CJGB-FM
- Meaford, Ontario; Canada;
- Frequency: 99.3 MHz
- Branding: Lite 99.3

Programming
- Format: Soft adult contemporary

Ownership
- Owner: Evanov Communications

History
- First air date: September 1, 2014

Technical information
- Class: A
- ERP: 850 watts
- HAAT: 177 metres (581 ft)

Links
- Webcast: Listen Live
- Website: lite993.ca

= CJGB-FM =

Radio station in Meaford, Ontario

CJGB-FM (99.3 MHz, Lite 99.3) is a Canadian radio station in Meaford, Ontario. Owned by Evanov Communications, it broadcasts a soft adult contemporary format.

== History ==
On January 22, 2014, Dufferin Communications Inc. (Dufferin) received approval from the CRTC to operate a new English-language commercial FM radio station in Meaford, Ontario. The station was given the working title Apple FM, but this was changed to Evanov's networked Jewel brand by May. The station began on air testing at 99.3 FM in August and officially launched on September 1, 2014 as Jewel 99.3.
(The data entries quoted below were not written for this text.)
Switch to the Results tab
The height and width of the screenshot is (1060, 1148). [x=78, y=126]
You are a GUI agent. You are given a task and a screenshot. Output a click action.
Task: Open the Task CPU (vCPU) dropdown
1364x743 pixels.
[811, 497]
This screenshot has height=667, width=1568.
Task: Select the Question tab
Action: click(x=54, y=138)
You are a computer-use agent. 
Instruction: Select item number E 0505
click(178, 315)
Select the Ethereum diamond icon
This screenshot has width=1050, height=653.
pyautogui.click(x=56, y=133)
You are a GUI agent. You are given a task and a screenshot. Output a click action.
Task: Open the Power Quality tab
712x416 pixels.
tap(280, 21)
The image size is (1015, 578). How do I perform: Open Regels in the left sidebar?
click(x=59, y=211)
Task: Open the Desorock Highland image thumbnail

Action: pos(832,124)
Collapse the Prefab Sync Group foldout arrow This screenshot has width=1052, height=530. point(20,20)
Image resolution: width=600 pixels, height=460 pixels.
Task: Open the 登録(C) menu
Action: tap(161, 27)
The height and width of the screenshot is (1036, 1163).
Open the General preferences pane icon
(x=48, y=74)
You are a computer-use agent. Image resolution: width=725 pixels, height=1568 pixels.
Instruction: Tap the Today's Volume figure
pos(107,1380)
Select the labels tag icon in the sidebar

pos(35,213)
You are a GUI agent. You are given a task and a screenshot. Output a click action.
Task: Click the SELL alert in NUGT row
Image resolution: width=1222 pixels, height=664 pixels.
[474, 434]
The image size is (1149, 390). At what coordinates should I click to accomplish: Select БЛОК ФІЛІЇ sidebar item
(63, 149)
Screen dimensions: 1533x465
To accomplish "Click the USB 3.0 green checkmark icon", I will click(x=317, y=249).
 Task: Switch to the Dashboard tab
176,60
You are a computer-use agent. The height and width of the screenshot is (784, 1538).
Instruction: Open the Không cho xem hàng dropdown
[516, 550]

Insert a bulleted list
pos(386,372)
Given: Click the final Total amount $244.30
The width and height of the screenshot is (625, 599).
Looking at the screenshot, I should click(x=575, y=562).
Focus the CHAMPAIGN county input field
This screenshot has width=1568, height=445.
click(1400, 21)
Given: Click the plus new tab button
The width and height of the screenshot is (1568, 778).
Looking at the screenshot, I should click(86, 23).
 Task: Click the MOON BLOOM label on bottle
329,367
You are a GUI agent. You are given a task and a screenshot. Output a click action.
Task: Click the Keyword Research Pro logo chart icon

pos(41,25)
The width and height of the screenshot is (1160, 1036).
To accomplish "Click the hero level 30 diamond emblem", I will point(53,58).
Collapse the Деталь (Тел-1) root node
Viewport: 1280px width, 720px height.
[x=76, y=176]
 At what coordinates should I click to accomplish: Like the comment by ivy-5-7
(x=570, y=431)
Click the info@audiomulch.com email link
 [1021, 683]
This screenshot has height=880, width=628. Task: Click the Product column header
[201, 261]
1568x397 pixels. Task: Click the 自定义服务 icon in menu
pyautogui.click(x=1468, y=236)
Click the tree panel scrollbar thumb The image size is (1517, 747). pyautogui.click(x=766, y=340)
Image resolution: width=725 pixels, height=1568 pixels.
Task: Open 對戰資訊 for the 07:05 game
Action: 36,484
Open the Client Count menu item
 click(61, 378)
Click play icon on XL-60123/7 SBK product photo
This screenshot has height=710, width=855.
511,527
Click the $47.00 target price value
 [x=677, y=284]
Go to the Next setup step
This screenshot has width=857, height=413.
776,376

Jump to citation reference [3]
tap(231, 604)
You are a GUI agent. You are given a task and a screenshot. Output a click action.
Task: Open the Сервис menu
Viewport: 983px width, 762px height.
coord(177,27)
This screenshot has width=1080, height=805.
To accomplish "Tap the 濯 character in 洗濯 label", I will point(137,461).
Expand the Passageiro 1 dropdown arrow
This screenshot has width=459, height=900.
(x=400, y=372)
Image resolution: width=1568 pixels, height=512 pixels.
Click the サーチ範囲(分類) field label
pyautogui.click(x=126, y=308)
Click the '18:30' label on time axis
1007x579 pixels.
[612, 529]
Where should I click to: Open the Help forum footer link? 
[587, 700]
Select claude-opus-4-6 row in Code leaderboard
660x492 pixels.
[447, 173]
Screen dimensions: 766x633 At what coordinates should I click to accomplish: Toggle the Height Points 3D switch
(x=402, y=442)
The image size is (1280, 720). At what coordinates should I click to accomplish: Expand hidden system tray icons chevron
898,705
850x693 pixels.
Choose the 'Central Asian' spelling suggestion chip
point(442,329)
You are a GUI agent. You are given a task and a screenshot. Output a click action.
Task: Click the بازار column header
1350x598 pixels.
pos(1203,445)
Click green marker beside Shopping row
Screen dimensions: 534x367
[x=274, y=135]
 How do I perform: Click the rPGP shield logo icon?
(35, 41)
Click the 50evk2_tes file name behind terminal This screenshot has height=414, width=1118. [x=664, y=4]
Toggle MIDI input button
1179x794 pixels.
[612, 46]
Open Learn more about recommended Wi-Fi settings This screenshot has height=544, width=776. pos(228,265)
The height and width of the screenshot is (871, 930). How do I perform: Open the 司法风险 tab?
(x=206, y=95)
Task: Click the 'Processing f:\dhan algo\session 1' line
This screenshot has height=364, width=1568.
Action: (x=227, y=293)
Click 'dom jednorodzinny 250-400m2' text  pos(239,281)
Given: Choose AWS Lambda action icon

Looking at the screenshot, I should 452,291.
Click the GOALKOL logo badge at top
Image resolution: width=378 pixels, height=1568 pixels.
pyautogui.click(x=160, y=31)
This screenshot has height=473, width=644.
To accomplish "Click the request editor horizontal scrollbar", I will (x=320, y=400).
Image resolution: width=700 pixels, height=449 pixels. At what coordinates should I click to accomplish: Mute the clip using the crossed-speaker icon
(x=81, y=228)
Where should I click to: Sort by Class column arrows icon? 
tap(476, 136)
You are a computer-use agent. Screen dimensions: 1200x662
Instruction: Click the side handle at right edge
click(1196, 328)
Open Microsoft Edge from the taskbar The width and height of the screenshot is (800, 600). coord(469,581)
As with other "Jewel" stations, the station primarily carries soft adult contemporary music, including the syndicated John Tesh show, and the networked evening program The Lounge, which carries adult standards and smooth jazz.

On September 3, 2020, Evanov received CRTC approval to increase the average and maximum effective radiated power for CJGB-FM from 100 to 850 watts in order to improve the station's signal in Meaford.

On July 16, 2021, the station dropped its "Jewel" branding and changed it to Lite 99.3 with its slogan "South Georgian Bay's Lite Favourites".